- Born: 5 April 1997 (age 29) Edinburgh, Scotland

Team
- Skip: Fay Henderson
- Third: Lisa Davie
- Second: Laura Watt
- Lead: Katie McMillan
- Alternate: Sophie Sinclair

Curling career
- Member Association: Scotland
- World Championship appearances: 6 (2019, 2021, 2022, 2023, 2024, 2025)
- European Championship appearances: 5 (2019, 2022, 2023, 2024, 2025)
- Olympic appearances: 1 (2026)

Medal record
Women's curling
Representing Scotland
European Curling Championships
| Silver medal – second place | 2019 Helsingborg |  |
| Silver medal – second place | 2025 Lohja |  |
| Bronze medal – third place | 2022 Östersund |  |
| Bronze medal – third place | 2024 Lohja |  |
World Junior Curling Championships
| Silver medal – second place | 2017 Pyeongchang |  |
Scottish Women's Championship
| Gold medal – first place | 2019 Perth |  |
| Gold medal – first place | 2022 Dumfries |  |
| Gold medal – first place | 2023 Dumfries |  |
| Silver medal – second place | 2018 Perth |  |
| Silver medal – second place | 2024 Dumfries |  |
| Silver medal – second place | 2025 Dumfries |  |
Scottish Mixed Doubles Championship
| Gold medal – first place | 2025 Aberdeen |  |

= Sophie Sinclair =

Scottish curler (born 1997)

Sophie Sinclair (born 5 April 1997) is a Scottish curler. She is currently the alternate on Team Fay Henderson.

==Career==
===Juniors===
Sinclair won the Scottish Under-17 curling championship in 2013. She joined the Sophie Jackson junior rink in 2016. In 2017, the Jackson team won the World Junior B championships, earning the right to represent Scotland at the 2017 World Junior Curling Championships. At the World Juniors, the team won the silver medal.

===Women's===
The Jackson junior team continued to play together following their junior career. In 2019, the team was invited to play in the third leg of the 2018–19 Curling World Cup, where they finished with a 2–4 record. Two weeks later, the team won the 2019 Scottish championship, defeating perennial winners Eve Muirhead in the final.
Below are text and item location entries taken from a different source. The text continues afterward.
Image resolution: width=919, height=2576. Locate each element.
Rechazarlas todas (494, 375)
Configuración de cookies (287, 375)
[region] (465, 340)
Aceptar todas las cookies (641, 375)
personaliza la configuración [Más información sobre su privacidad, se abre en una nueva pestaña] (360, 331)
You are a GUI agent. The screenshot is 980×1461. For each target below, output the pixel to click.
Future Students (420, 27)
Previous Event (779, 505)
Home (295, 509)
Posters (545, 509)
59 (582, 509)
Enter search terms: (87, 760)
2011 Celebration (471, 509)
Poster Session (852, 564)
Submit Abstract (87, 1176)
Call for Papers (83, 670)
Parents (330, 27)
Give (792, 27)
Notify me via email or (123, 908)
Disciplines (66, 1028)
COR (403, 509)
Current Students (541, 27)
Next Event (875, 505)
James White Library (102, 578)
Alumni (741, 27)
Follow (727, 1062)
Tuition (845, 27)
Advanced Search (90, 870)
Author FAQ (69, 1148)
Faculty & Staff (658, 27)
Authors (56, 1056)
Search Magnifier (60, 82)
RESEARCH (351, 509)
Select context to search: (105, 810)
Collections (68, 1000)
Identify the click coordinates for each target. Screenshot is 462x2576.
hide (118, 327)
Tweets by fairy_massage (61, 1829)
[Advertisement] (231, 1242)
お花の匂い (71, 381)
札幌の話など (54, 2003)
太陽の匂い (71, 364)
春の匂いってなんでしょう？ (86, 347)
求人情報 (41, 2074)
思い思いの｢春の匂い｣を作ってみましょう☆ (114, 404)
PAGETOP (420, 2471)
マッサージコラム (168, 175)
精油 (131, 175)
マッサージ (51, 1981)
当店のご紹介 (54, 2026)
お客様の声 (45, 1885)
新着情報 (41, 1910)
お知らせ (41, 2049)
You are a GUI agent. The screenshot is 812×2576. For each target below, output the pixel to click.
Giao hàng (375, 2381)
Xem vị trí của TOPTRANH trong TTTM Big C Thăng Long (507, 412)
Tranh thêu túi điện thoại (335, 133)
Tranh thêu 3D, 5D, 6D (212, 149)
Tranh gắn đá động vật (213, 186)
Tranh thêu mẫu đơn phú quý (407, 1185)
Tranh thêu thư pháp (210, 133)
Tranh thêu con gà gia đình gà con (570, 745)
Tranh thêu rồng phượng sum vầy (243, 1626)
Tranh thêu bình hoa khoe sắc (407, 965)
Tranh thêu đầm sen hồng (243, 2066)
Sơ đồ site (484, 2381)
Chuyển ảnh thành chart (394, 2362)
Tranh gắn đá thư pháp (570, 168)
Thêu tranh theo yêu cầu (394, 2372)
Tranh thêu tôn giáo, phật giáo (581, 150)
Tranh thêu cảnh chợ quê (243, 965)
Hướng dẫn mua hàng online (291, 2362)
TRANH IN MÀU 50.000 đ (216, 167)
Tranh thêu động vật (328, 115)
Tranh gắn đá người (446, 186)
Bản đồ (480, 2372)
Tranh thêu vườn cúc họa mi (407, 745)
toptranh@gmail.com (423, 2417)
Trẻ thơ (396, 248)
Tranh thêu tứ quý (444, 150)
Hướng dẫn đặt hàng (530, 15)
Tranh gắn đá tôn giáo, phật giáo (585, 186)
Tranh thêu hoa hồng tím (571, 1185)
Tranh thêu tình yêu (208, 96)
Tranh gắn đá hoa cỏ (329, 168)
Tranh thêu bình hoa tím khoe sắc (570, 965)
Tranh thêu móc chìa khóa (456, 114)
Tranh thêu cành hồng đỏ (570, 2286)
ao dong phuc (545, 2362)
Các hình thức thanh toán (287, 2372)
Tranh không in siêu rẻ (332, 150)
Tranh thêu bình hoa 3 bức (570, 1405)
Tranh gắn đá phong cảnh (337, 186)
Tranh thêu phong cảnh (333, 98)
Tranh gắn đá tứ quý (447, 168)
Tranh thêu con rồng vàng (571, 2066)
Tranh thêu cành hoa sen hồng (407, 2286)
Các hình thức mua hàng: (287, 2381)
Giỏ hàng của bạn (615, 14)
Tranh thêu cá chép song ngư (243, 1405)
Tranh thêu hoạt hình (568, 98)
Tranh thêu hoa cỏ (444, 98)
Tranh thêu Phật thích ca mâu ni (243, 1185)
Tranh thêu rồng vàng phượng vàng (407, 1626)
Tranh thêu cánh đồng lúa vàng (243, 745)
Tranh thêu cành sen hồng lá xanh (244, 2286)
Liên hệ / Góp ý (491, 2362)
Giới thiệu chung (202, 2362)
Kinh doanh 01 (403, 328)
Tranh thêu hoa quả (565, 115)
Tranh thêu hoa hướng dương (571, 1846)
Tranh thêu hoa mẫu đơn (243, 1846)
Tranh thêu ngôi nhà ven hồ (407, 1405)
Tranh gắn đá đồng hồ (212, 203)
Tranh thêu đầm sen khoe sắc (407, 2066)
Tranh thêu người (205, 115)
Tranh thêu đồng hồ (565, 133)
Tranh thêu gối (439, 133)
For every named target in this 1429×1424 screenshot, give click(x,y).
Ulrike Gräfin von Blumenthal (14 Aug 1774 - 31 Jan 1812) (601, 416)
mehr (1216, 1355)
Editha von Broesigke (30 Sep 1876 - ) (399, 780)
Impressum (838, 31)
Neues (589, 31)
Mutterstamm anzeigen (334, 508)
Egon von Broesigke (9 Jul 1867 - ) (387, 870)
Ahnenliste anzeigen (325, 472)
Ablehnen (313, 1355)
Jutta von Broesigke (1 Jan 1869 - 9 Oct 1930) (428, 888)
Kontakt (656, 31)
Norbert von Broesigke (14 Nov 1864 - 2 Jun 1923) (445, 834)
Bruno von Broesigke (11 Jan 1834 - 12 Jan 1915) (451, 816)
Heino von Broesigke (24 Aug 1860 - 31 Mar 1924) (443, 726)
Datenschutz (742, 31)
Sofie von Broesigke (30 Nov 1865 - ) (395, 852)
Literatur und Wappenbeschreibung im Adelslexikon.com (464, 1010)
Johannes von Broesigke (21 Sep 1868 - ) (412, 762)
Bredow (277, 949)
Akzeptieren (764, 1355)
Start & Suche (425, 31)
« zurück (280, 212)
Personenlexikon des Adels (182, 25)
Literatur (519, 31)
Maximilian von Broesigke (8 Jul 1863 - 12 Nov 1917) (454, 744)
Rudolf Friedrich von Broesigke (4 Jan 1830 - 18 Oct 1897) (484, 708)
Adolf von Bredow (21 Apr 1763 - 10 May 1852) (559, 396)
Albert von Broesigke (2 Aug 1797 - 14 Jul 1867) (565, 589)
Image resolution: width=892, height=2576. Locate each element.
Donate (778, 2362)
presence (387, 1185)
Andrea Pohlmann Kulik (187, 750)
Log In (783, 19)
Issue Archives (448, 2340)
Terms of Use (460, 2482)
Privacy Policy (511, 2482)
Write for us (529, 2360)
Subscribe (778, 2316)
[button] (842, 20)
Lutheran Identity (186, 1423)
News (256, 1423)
Team Jackson had committed to play in the 2019 Winter Universiade (which ended just before the World Championships), so Scottish Curling initially wanted to send Muirhead to the 2019 World Women's Curling Championship as Scotland's representative. However, Team Jackson asked for a review of the rules, which stated the winner of the Scottish championship gets to represent the country at the World Championships. The review was successful, and Team Jackson went on to represent Scotland at the 2019 Worlds. They also played in the Universiade, where they finished fourth.

At the 2019 World Women's Curling Championship, Team Jackson finished in 10th place with a 4–8 record.

==Personal life==
She attended Edinburgh Napier University where she studied Business and Enterprise in Sport.